- CONSEGNA A: Elenchi tutte le cifre che, nel brano sulla leva obbligatoria in Russia, indicano un numero di persone.

- BRANO ESTRATTO:
La Russia arruola per la leva obbligatoria uomini di età compresa tra 18 e 30 anni in due scaglioni, ogni primavera e autunno. Si prevede che i coscritti prestino servizio per un anno in una base militare all’interno della Russia, non per combattere in Ucraina, sebbene ci siano state segnalazioni di uomini di leva inviati in prima linea.
Il decreto ordina “la coscrizione di 135.000 cittadini della Federazione Russa dal 1 ottobre al 31 dicembre 2025” che si sommano ai 160.000 uomini arruolati in primavera. Il Cremlino ha aumentato la campagna di coscrizione annuale in media di circa il 5% ogni anno dal 2022, quando ha preso il via il conflitto in Ucraina.
Nel settembre 2024 era stata annunciata l’espansione dell’esercito a 1,5 milioni di militari rendendo le forze armate russe tra le maggiori del mondo in termini di effettivi. Oggi, oltre a circa 300 mila militari di leva, vi sono oltre 700.000 militari professionisti e arruolati con contratto annuale rinnovabile che operano in Ucraina.

- CONSEGNA B: Estragga, senza alcuna modifica, tutto ciò che nelle righe fornite va dalla riga contenente "The height and width of the screenshot is (272, 436)." fino all'ultima riga, estremi inclusi.

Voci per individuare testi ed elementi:
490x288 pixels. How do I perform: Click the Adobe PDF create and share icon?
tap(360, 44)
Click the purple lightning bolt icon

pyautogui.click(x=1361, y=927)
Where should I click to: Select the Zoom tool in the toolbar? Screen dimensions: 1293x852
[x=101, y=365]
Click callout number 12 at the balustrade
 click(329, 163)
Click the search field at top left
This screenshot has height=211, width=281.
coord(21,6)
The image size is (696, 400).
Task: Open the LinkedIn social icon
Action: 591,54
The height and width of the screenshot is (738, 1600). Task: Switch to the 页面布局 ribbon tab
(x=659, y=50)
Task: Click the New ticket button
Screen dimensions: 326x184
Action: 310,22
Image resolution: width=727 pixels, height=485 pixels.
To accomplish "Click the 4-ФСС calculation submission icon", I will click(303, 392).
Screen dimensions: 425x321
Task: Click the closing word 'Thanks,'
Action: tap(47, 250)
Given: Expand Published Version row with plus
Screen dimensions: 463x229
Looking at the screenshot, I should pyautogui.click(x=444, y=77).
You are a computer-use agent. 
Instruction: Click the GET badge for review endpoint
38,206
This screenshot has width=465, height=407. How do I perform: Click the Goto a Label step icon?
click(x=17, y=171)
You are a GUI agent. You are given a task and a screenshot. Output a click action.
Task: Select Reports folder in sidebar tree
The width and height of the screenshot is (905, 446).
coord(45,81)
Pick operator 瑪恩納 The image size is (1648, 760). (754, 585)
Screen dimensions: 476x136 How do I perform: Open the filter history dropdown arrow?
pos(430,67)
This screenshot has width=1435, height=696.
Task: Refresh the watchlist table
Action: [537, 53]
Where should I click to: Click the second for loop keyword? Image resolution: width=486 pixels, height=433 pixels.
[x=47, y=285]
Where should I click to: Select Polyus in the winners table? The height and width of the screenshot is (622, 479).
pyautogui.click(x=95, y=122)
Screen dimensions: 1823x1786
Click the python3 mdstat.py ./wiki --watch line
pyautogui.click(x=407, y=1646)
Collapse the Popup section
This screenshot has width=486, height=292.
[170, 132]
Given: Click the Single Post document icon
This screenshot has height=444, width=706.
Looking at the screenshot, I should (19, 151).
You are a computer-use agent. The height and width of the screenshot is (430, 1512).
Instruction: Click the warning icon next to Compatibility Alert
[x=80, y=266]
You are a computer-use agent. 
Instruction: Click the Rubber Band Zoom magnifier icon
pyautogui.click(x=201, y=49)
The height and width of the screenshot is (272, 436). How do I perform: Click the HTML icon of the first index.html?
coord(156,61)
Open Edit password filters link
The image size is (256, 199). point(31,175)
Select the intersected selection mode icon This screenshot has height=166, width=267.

- RISPOSTA A:
- 135.000
- 160.000
- 1,5 milioni
- 300 mila
- 700.000

- RISPOSTA B:
The height and width of the screenshot is (272, 436). How do I perform: Click the HTML icon of the first index.html?
coord(156,61)
Open Edit password filters link
The image size is (256, 199). point(31,175)
Select the intersected selection mode icon This screenshot has height=166, width=267.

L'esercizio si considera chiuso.